Dealing with everyday life
:: I was wondering how you other mommies who have lost a child..How you all deal with everyday life. Its only been 4 mths since mi beautiful daughter passed away in a car accident. I still have such bad days that i cant even get out of bed. Does that get any better? Will i ever be able to look at her pictures & not cry? ::
so sorry about your loss! my aunt lost her son who was 22 in a car accident 8 years ago, and i know she still thinks about him all the time!i hope that things get better for you!
:: Thank you! I dont see how i do it everyday or any other mom whos lost their child :( Your little one is adorable. ::
im so sorry to hear that. one day you will be able to look at her pictures... you may cry still though. but shes with the angels in heaven and everyone you have lost in the past is watching over her. I've miscarried 2. I never got to really know what its like to be pregnant or have a child. (1st i was 5 weeks, 2nd i was barely 5 weeks, like 2 days short of being 5 weeks) I just wonder if i will ever be able to carry and child and know what its like to have one. I also this past Wednesday, mourned the 3 year marker of my ex fiances death. He was only 20 and should have been turning 23 this summer. we werent together when he passed, but since i spent 4 years of my life he was a big part of it. i was the 1st one his mom called and told. to this day, i still talk to his mom, she still looks at pictures and thinks of the day he died. she still cries, and there are still days she doesnt want to get out of bed as well. i tell her to stay positive because he watching over her. and one day they will be reunited again... which same goes for you. one day you and your little one will be reunited as well.

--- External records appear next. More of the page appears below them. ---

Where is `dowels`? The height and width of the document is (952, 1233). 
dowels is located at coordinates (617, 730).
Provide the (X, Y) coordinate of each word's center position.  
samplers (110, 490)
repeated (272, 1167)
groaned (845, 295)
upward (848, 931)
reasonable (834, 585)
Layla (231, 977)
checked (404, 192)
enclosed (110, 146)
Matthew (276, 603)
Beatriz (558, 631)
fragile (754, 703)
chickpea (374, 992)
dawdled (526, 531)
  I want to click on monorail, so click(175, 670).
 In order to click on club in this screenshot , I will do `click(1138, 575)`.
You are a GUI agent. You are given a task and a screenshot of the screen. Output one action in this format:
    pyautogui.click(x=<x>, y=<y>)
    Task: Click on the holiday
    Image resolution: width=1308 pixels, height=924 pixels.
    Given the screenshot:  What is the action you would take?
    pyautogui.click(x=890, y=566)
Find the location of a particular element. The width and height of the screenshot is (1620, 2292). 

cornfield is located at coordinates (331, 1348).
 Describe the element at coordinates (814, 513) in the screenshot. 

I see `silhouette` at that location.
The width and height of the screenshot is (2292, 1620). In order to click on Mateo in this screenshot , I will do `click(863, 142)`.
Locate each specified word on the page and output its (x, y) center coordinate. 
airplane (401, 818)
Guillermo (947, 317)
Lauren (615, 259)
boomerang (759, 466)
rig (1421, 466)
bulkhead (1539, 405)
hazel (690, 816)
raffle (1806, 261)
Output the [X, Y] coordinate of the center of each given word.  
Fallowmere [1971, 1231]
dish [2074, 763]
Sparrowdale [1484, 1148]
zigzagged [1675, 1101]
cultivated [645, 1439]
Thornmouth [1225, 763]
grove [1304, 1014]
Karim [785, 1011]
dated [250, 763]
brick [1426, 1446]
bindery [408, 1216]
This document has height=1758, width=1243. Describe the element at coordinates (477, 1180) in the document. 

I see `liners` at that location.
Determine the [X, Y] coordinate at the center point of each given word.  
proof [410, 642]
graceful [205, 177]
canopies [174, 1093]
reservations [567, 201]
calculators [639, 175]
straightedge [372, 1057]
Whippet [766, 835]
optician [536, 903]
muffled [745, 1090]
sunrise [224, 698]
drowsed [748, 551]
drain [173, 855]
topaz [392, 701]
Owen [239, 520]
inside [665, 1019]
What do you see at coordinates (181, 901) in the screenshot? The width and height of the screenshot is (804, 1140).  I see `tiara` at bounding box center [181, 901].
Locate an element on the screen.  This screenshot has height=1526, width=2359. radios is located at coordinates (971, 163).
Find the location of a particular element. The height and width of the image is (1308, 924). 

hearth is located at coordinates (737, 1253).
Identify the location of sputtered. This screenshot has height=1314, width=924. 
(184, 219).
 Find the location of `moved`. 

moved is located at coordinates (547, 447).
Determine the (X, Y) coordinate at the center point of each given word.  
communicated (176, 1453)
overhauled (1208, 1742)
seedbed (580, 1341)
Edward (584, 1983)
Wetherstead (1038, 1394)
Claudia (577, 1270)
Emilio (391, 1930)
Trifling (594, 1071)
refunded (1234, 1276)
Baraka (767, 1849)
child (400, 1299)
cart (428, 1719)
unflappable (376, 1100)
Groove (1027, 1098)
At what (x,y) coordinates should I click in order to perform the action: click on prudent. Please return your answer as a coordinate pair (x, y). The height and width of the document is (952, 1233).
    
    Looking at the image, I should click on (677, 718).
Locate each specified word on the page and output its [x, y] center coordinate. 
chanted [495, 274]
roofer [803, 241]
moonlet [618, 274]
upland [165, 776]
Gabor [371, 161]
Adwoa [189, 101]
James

:: Thank you! I have days where i think im okay but i do cry every day!! I am very sorry for your loss. I have some friends who have had a few miscarriages before their child so im sure you will have a beautiful baby someday!! I hope to just one day not feel like im dying when i hear her name or me not to cry when someone mentions her :( ::

I wont tell you it really gets better. I lost my son over a year ago, I have plenty of well I call them my baby loss family who have lost children that would be 18 now. You never get over it and its a tragic burden you will deal with the rest of you life. BUT you learn tto deal with it. Take it day by day and it will start to get easier. I will tell you that you should find a strong support group of women who know what your going through. Talk about it, It helps, like really helps. Remeber your daughter always. Celebrate the time you had with her.

When I lost my son, I felt dead for months, like nothing was ever gonna pull me out of it. This group helped me so much.